Given the current state of the Three Investigators’ – Jupiter Jones, Pete Crenshaw and Bob Reynolds – finances, this seems the ideal opportunity, given their various past adventures that involved pirate treasure. But the organisers seem disinterested in anyone apart from Captain Joy and his tales about the inspiration for local attraction the Purple Pirate Lair, with its pirate ship attraction, the Black Vulture.

Intrigued, especially once Jupiter realises that the organisers are destroying all of their recordings of the stories being told to them – including Captain Joy, him being the only person who gets invited back night after night. Something is going on at the Purple Pirate Lair… including the appearance of a certain Purple Pirate.

So, after I read the Three Investigators’ debut, The Secret Of Terror Castle last month, it’s time for the reason for looking at that one. You see, if you didn’t know, there are 44 books in the original Three Investigators series, but the series is long out of print. Moreover, the later titles are very hard to find. I don’t think the last one published, The Mystery Of The Cranky Collector was even published in the UK, as it’s not in the Bodleian. I can read the last Peter Anthony title, Withered Murder, but not the final Three Investigators title. Go figure.

The latest title that I’d read to date was The Mystery Of The Blazing Cliffs, book 32, but then all of a sudden, I can across copies of books 33 to 39 (excluding 35). Most of them are in 3 for 1 collections, but even so… Anyway, you’ll be seeing reviews of all of these over the next few months as while I want to read these, I’ve a friend who’s a completist who doesn’t have these, so they’re heading his way soon…

You can divide most of the Three Investigators books into either “lost treasure” or “Scooby Doo” stories. You’d think from the title and cover that this is in the latter category, but despite the appearance of said Pirate, it really isn’t an important (or desperately interesting) part of the story.
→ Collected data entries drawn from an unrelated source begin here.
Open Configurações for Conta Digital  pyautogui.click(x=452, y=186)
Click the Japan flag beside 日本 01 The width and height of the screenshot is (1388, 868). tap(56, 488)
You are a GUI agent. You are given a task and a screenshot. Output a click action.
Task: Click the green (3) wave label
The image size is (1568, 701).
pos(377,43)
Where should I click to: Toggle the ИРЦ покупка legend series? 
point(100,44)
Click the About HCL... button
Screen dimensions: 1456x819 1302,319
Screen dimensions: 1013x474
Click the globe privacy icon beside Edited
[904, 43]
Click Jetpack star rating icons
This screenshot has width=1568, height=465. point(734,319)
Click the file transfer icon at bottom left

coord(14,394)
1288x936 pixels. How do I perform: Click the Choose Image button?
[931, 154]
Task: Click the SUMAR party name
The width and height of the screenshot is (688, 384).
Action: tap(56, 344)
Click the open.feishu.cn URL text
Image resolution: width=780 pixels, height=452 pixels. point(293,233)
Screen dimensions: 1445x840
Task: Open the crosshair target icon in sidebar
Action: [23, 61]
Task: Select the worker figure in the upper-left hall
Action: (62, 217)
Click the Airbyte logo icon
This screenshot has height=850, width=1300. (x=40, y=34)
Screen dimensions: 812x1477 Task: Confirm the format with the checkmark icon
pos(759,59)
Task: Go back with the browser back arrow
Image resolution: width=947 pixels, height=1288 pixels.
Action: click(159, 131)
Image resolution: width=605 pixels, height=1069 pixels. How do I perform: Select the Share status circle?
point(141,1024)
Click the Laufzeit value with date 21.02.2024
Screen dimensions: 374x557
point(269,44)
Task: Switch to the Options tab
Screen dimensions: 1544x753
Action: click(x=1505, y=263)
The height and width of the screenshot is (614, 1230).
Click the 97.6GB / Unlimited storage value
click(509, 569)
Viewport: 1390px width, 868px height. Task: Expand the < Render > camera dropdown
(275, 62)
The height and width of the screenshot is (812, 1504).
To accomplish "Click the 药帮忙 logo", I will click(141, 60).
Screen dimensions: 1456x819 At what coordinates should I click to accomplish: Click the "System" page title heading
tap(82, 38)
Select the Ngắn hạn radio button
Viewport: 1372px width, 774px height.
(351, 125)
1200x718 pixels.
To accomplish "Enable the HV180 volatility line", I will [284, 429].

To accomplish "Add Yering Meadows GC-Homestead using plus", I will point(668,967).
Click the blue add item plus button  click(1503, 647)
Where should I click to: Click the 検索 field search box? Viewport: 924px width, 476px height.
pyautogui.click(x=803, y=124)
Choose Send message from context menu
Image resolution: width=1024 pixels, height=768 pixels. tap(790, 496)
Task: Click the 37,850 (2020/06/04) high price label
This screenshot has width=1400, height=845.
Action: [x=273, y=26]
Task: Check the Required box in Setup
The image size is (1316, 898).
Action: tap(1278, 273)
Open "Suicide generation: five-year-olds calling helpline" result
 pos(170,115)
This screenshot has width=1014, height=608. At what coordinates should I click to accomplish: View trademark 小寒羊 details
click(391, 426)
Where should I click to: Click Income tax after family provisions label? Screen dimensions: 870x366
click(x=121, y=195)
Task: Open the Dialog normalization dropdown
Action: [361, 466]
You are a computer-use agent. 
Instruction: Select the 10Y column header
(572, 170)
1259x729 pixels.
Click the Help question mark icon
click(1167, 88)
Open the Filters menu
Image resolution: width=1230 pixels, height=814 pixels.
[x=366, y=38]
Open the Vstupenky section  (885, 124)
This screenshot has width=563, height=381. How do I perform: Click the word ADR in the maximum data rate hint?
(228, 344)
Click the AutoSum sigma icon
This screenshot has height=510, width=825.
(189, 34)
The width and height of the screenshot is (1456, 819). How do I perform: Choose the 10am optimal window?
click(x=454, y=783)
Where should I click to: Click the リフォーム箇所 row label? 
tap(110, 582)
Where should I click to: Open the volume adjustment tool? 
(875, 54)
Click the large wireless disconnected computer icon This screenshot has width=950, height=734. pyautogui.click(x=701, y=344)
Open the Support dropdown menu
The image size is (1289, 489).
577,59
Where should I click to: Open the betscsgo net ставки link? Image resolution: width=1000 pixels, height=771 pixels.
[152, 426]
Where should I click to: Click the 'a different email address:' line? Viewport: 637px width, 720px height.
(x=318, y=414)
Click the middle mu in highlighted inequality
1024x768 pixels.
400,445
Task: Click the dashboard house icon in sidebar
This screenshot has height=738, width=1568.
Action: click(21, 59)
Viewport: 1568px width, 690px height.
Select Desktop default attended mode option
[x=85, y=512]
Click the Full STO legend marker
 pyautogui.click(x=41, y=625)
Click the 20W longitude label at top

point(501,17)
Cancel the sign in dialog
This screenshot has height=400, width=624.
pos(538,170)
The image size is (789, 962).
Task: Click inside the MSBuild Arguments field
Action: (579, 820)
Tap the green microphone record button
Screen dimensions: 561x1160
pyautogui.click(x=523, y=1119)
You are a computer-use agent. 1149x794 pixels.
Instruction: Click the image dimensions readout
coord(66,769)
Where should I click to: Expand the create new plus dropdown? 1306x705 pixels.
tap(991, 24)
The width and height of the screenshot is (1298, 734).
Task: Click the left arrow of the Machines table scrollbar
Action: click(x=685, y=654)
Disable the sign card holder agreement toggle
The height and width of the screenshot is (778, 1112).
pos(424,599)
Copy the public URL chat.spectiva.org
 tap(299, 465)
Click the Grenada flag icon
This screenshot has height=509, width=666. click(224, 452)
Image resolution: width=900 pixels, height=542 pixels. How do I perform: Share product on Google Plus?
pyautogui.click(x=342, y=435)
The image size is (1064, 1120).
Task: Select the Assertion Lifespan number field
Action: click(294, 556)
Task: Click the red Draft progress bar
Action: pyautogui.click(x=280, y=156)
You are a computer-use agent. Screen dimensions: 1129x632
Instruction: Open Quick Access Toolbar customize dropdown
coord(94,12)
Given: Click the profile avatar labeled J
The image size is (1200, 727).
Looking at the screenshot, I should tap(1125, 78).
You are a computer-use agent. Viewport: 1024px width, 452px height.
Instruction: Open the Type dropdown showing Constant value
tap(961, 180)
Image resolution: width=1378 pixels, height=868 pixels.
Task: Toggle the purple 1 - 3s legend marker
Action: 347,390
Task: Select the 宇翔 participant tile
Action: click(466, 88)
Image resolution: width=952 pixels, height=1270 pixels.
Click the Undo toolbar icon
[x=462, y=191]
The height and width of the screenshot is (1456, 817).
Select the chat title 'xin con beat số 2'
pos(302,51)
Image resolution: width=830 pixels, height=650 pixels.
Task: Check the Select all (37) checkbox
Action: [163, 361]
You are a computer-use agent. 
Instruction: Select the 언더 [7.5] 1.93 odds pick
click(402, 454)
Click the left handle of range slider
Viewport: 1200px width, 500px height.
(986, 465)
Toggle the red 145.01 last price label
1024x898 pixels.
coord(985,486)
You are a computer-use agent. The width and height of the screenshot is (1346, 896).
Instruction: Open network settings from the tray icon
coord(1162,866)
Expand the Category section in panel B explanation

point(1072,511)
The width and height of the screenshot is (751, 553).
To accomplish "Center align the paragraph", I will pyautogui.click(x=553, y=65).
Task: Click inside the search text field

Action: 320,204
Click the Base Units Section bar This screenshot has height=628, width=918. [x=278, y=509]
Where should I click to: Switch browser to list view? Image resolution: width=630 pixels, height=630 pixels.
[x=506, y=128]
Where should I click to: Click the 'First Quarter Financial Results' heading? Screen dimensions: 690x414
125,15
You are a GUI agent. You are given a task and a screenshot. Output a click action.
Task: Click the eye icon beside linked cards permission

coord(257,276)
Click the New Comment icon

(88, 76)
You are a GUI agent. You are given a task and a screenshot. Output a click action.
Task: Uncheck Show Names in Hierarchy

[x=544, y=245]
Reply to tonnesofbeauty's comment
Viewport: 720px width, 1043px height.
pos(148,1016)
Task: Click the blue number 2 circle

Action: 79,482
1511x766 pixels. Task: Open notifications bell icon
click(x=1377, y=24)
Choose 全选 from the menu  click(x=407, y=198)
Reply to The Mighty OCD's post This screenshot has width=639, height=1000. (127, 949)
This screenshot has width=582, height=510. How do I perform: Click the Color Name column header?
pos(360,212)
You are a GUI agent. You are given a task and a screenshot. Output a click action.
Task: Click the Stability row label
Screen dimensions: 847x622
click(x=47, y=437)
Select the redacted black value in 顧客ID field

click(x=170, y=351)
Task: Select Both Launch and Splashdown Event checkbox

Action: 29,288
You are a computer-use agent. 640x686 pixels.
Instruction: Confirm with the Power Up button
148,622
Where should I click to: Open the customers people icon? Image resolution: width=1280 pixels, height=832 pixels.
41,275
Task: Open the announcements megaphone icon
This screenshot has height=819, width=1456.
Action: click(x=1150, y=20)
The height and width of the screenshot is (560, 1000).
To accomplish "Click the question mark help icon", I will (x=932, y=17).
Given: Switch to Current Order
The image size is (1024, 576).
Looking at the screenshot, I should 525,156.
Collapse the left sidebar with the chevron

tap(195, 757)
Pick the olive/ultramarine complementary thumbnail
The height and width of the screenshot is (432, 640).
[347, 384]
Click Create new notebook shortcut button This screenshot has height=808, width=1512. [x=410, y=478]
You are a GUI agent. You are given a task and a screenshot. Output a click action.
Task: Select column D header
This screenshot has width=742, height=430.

The “what’s going on?” part of the tale is the hook here, and while it’s not exactly rocket science mystery, it’s a decent tale and it does have a strong test at the end – there’s something of a similarity with my last read, only without, needless to say, the serial killer. It certainly counts as a proper mystery,  with deductions and everything, even if it’s not that taxing to sort out for the most part.

One other thing that I noted is that the book never forgets that the Investigators are children – teenagers, yes, but still children – such as in the sequence when, just as our heroes are about to search for the treasure behind the villains’ backs, Pete announces he can’t go because his dad needs him to cut his neighbour’s hedge.

At this point, there are two authors alternating the writing – M V Carey and William Arden – and while I’ve usually preferred Carey’s books, this is a fun entry into the series. Now if only someone could release the whole series, although there are huge legal loopholes, apparently…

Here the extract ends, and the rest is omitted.